Certainement le film le plus personnel de Quentin Tarantino qui nous propose un voyage en 1969. Aucune faute de goût dans la reconstitution assez bluffante et très référencée. Le duo Brad Pitt / Leonardo Di Caprio (le premier étant la doublure d’un acteur de films de genre sur le déclin) fonctionne très bien, dommage simplement qu’on ne les voient jamais « travailler » ensemble. Tarantino rend aussi hommage au spectateur qu’il a été, à travers les yeux de Sharon Tate, qui découvre son petit succès dans une salle de cinéma. Certes le film est un peu long mais il y a un bon casting et beaucoup de matière et quelques scènes très fortes dont l’arrivée de Brad Pitt dans le ranch tenu par la secte de hippies ou celle dans laquelle Di Caprio confie son désarroi à sa très jeune partenaire. Le final a pu en surprendre plus d’un mais on y reconnait la signature d’un metteur en scène habile qui se joue de l’histoire avec un grand H. Car Il était une fois à Hollywood célèbre avant tout « la manière de faire » d’un metteur en scène qui revisite le cinéma de genre et le western italien en particulier. Aucune nostalgie mais plutôt une sorte de relecture du passé , très bien mise en scène et savamment orchestrée par une BO très pointue et immersive. Michel Senna

«Dans un jardin qu’on dirait éternel» de Tatsushi Omori

En mai 2019, nous avions publié la critique d’un film diffusé dans le cadre des « Saisons Hanabi ».  Ce film est désormais sorti en salle, belle occasion de retourner au cinéma. Nous republions la critique ci-dessous :

 » Tout près du Ciné Saint-Leu d’Amiens, L’homme sur sa bouée retrouvera sa place ce 24 mai, puisque, à la suite de sa restauration, la sculpture sera réinstallée, « flottant » sur la Somme qui suit son cours au cœur de ce quartier : Reportage France 3 Regions

Au Ciné Saint-Leu, comme dans de nombreuses salles en France – Les saisons Hanabi  se déroulaient ce samedi : http://www.hanabi.community/evenements/

Dans un jardin qu’on dirait éternel  était le film de jour. Et dans l’archipel japonais, comme symbole d’un apaisement, un homme se tient debout entouré d’eau (ici la mer), de fait, voir cette scène dans ce cinéma d’Amiens devenait une excellente coïncidence !

Le sujet du film est avant tout la vacuité des existences que les sociétés cherchent à combler contre les appétences de chacun.

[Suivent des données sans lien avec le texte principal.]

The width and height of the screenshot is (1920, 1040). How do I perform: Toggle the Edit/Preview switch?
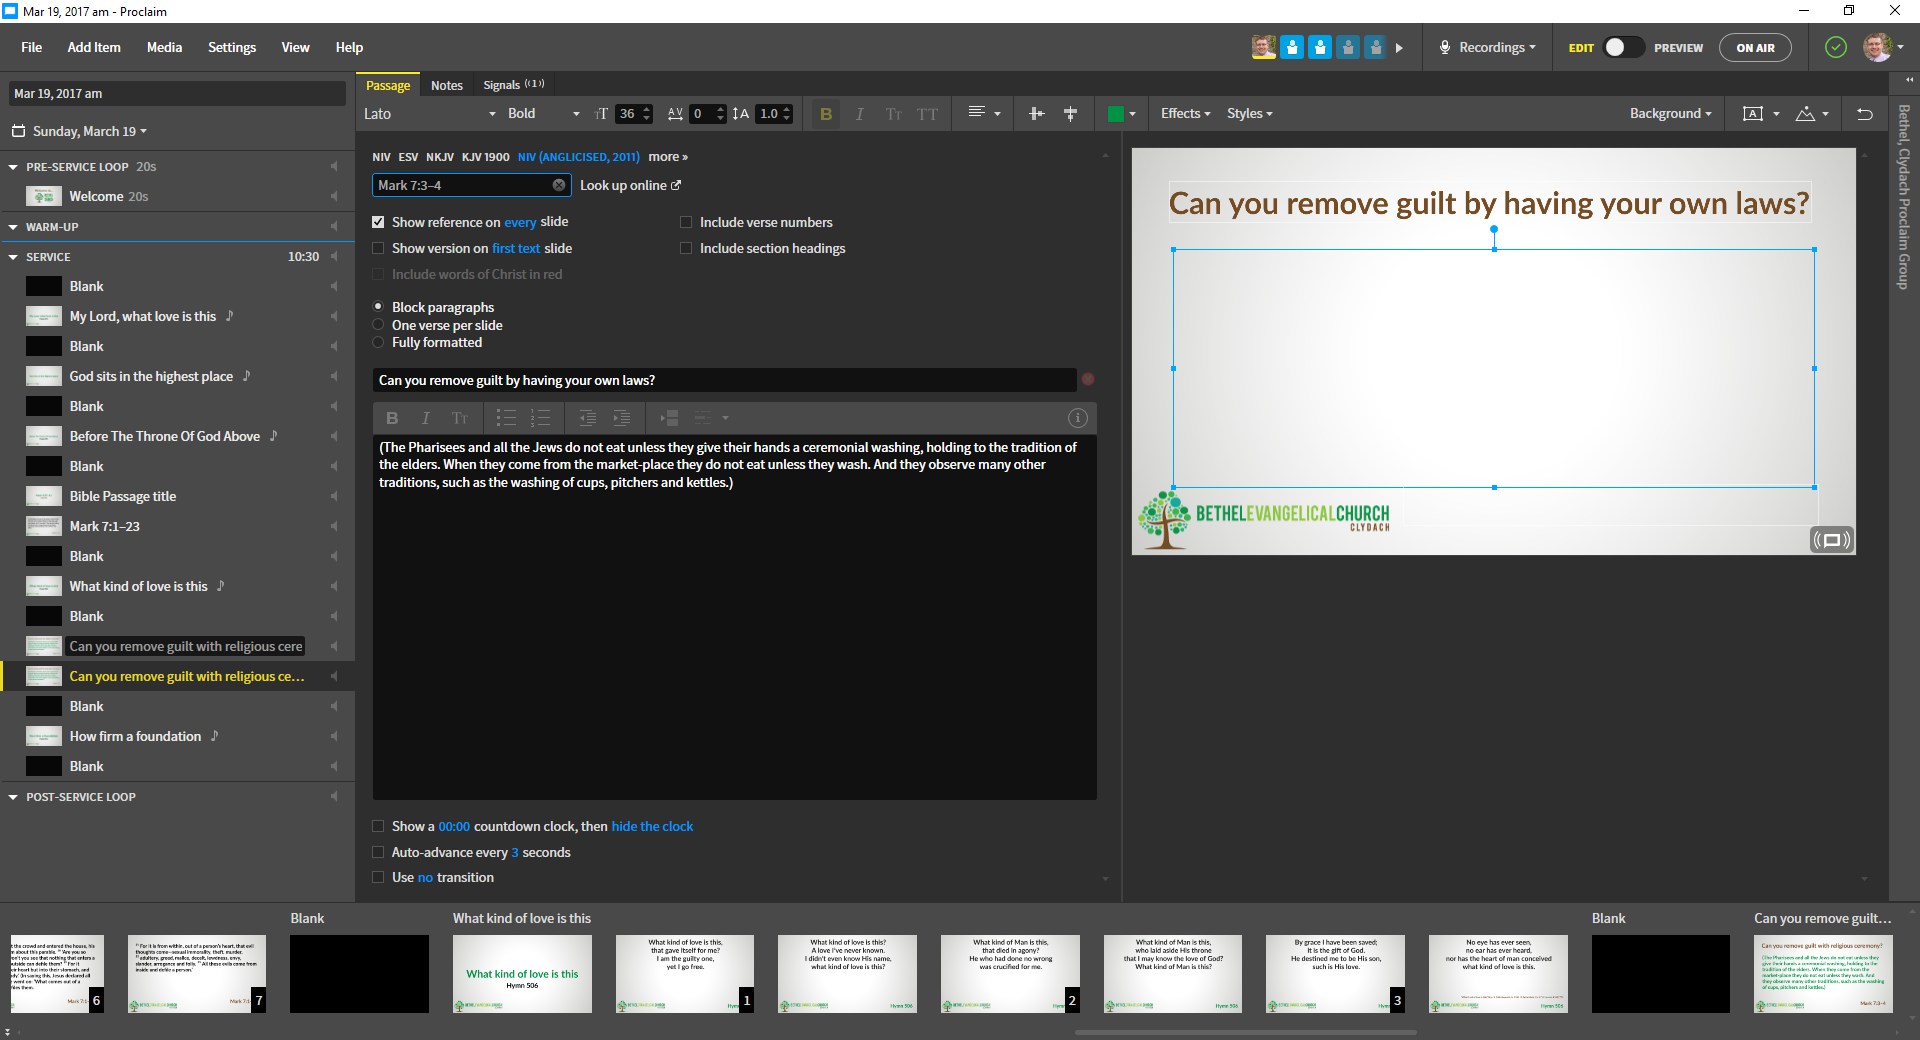(1622, 47)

Et comment deux jeunes filles en fin d’étude, Noriko et Michiko, aux tempéraments et aux sensibilités différentes, vont, au fur et à mesure de leur apprentissage de l’art de la cérémonie du thé, se révéler et choisir leurs voies. Pour Michico ce sera celle des injonctions sociétales, tant professionnelles que maritales, pour Noriko, que l’on dit maladroite et moins déterminée, celle d’un lent accomplissement, une réponse à tous les questionnements, au gré des cycles des saisons.

Adaptation du roman de Noriko Morishita, rien d’étonnant dans le déroulé de ce film, ni vraiment dans la forme. Mais on apprécie le parti pris d’une narration où une jeune femme se révèle pudiquement à nous, se découvrant elle-même, dans l’exploration de strates de plus en plus sensibles. La « présence » de La Strada de Fellini en témoigne. Certes l’aura qui entoure ici la cérémonie du thé n’est peut-être pas aussi envoûtante pour nous que pour les japonais, mais peu importe le véhicule puisqu’il chemine vers l’harmonie de l’héroïne.